# Mistriöse Dateiendung mix



## debers (17. Februar 2004)

Hallo,

ich habe ein Foto als *.mix Datei per Email zugesandt bekommen. Ich habe mal gegoogled und es handelt sich warscheinlich um eine Datei, die mit Microsoft Picture It gespeichert wurde.

Bei der Vielzahl Dateiformaten die Photoshop unterschützt, diese ist verflucht nochmal nicht dabei. Finde ich irgendwo einen Konverter, kann ich Photoshop "beibringen" diese Datei zu kennen und mir zu öffnen?

*verzweifelt*
Gruß David

www.Schmetterlinge24.de 
www.KlausKuhn-Kunstmalerei.de


----------



## josDesign (17. Februar 2004)

Ich denke da kannst du lange Suchen.

Ich habe auch vor einigen Jehren in meiner Anfangszeit mit dem Computer ausschließlich mit MS Picture It gearbeitet. Ich habe in den letzten paar Jahren jede mögliche Software probiert obs die vielleicht lesen kann. Ist mir aber noch keine untergekommen.
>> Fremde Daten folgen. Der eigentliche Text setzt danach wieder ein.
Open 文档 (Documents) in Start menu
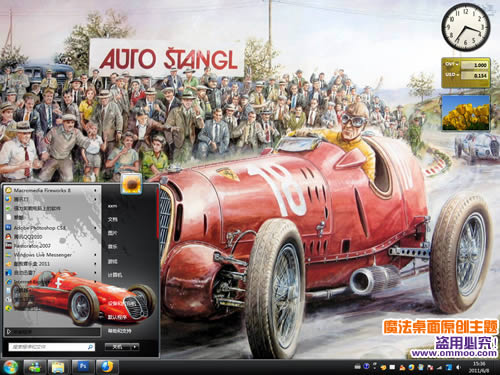Image resolution: width=500 pixels, height=375 pixels. (x=112, y=219)
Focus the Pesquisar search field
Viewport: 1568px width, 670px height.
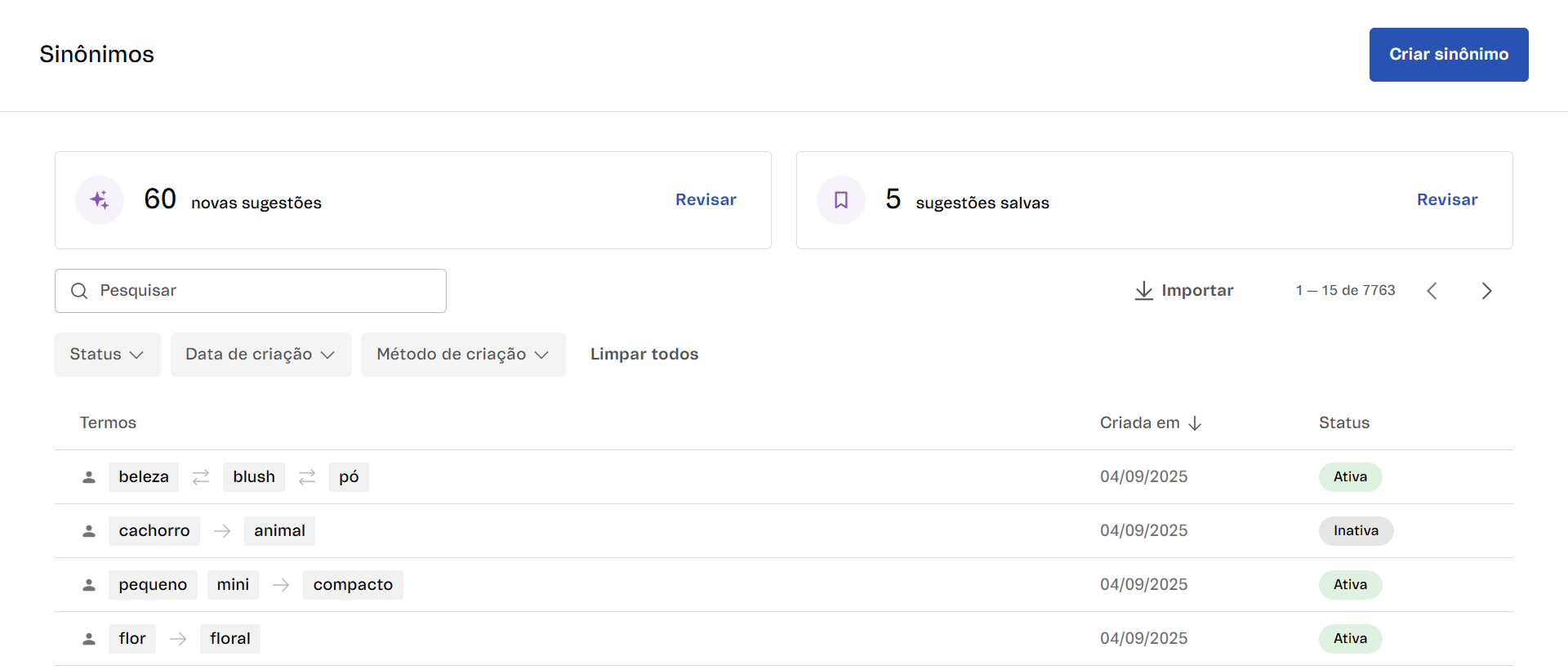pyautogui.click(x=261, y=291)
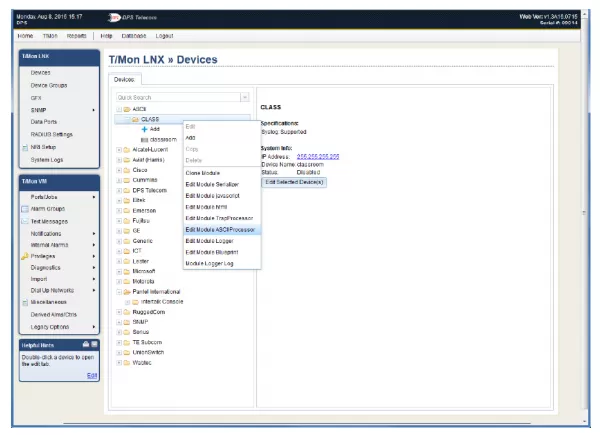Click the CLASS folder icon
600x435 pixels.
pyautogui.click(x=135, y=119)
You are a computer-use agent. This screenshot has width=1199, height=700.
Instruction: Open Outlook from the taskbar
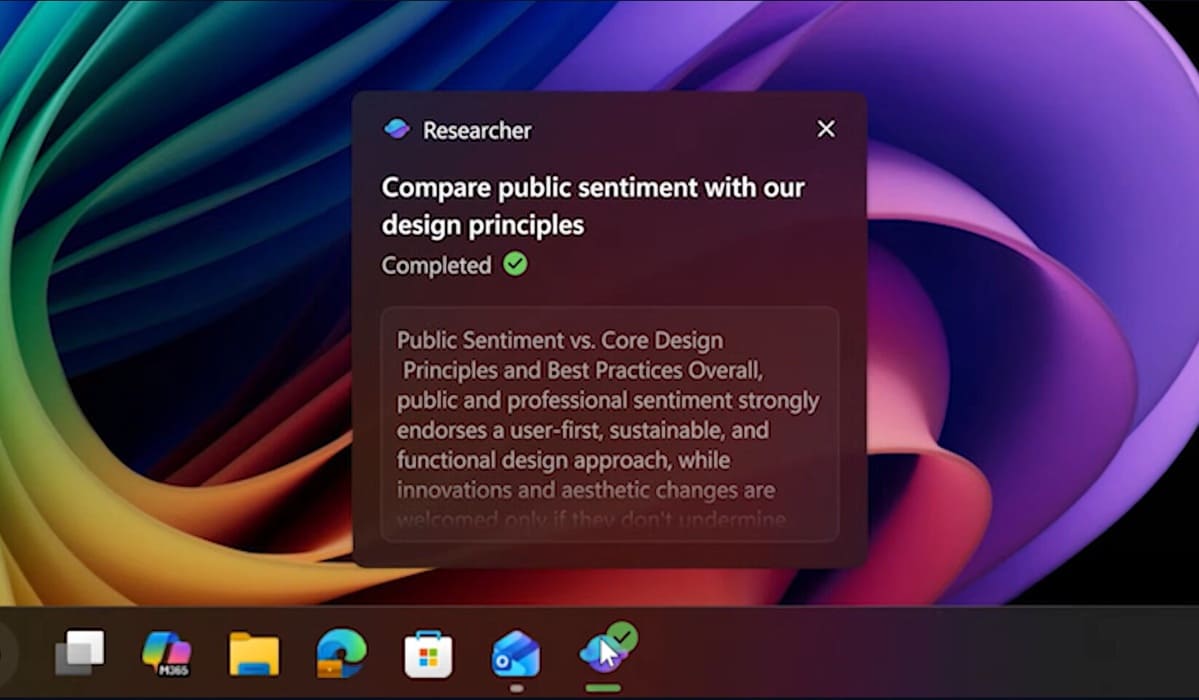click(516, 655)
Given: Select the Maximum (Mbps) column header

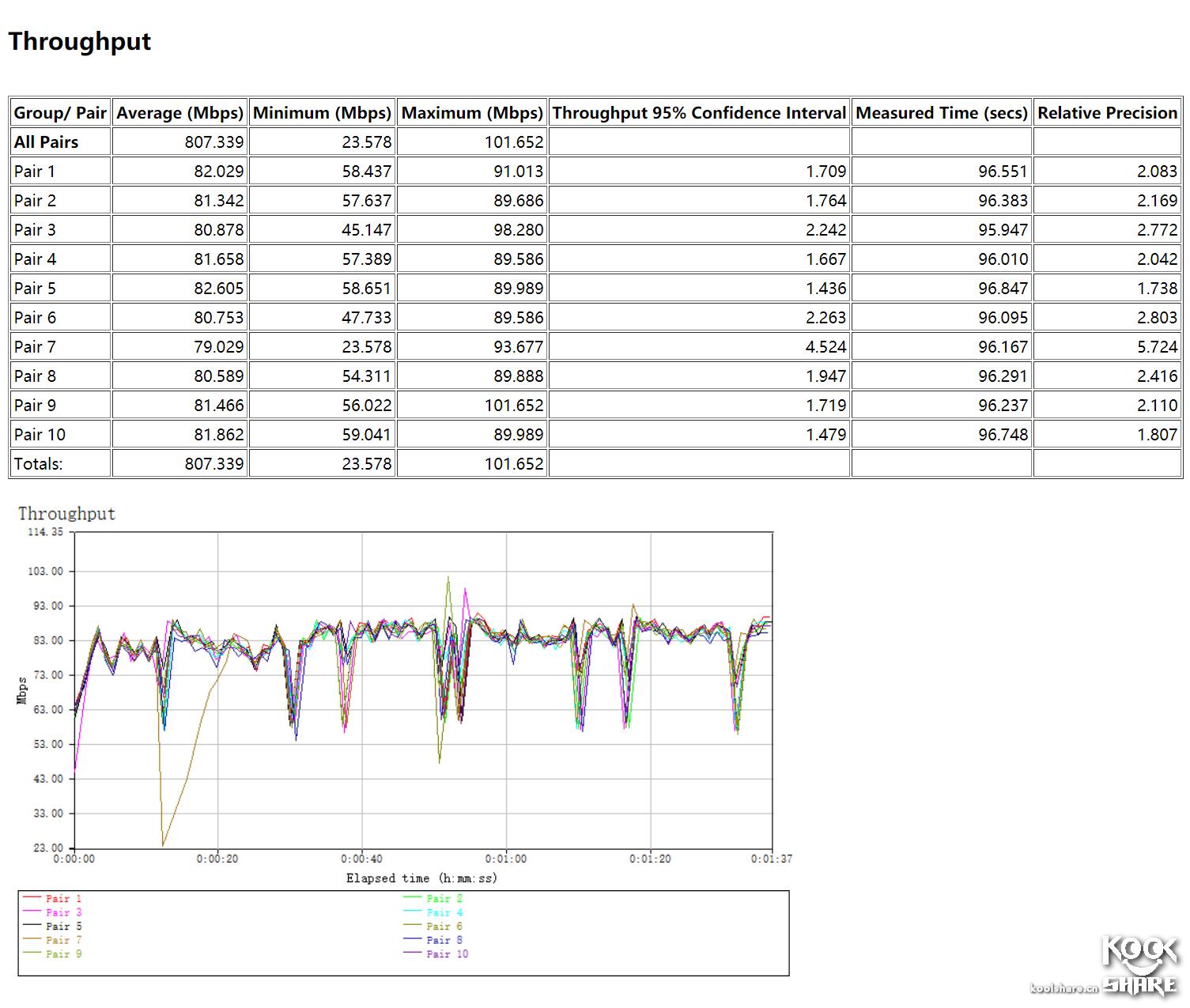Looking at the screenshot, I should (x=472, y=113).
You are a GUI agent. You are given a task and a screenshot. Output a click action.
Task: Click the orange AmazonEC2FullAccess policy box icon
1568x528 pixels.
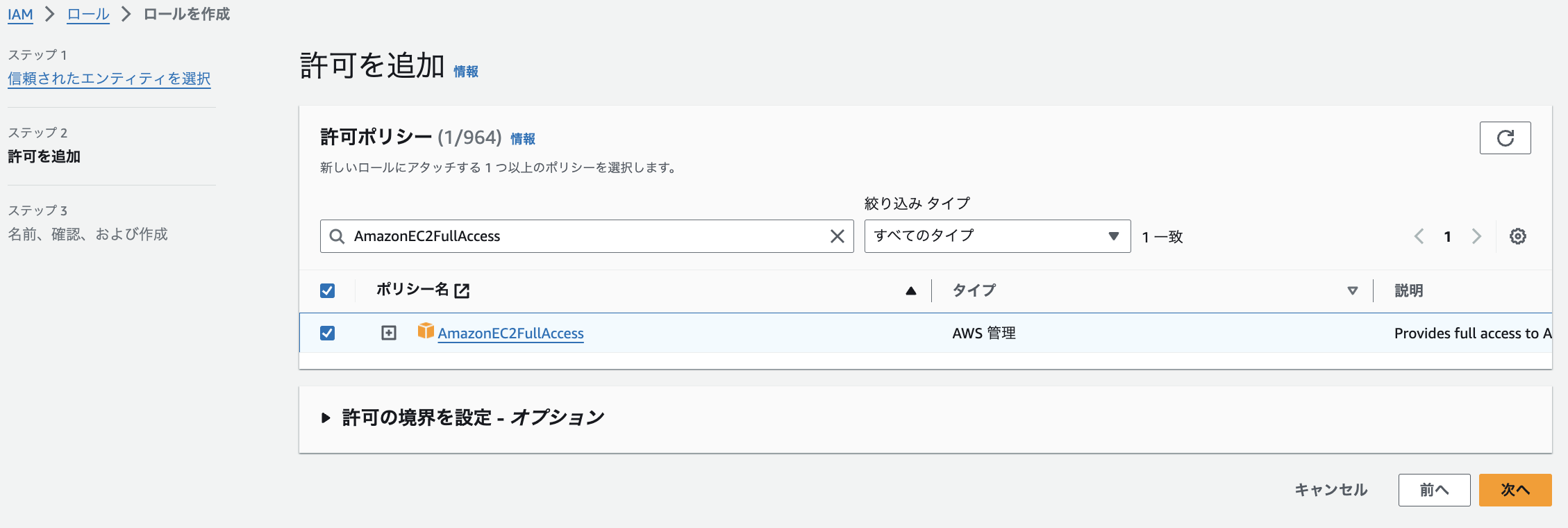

Allerdings - mit ACD See habe ich es noch nicht probiert - schau mal ob es dieses Programm lesen kann!


----------



## Pardon_Me (17. Februar 2004)

Schau mal hier:
http://www.flashforum.de/archiv/topic/49043-1.html
(google->*.mix-dateien konvertieren)

Google ist ein määächtiges Werkzeug


----------



## josDesign (17. Februar 2004)

Man lernt zum Glück immer dazu!

Ich habe es mit Word versucht, und es funktioniert - Klasse!

Danke, lg,
jos


----------



## Pardon_Me (17. Februar 2004)

> _Original geschrieben von josDesign _
> *Man lernt zum Glück immer dazu!
> 
> Ich habe es mit Word versucht, und es funktioniert - Klasse!
> ...



gern geschehen 

find ich voll cool, die Idee mit dem Word


----------



## debers (17. Februar 2004)

Hi  Pardon_Me,

scheinst ja per Du zu sein mit Google. Mir wollte es keine Antwort geben.  

Danke allen für die hilfreichen Tips.

Gruß David


----------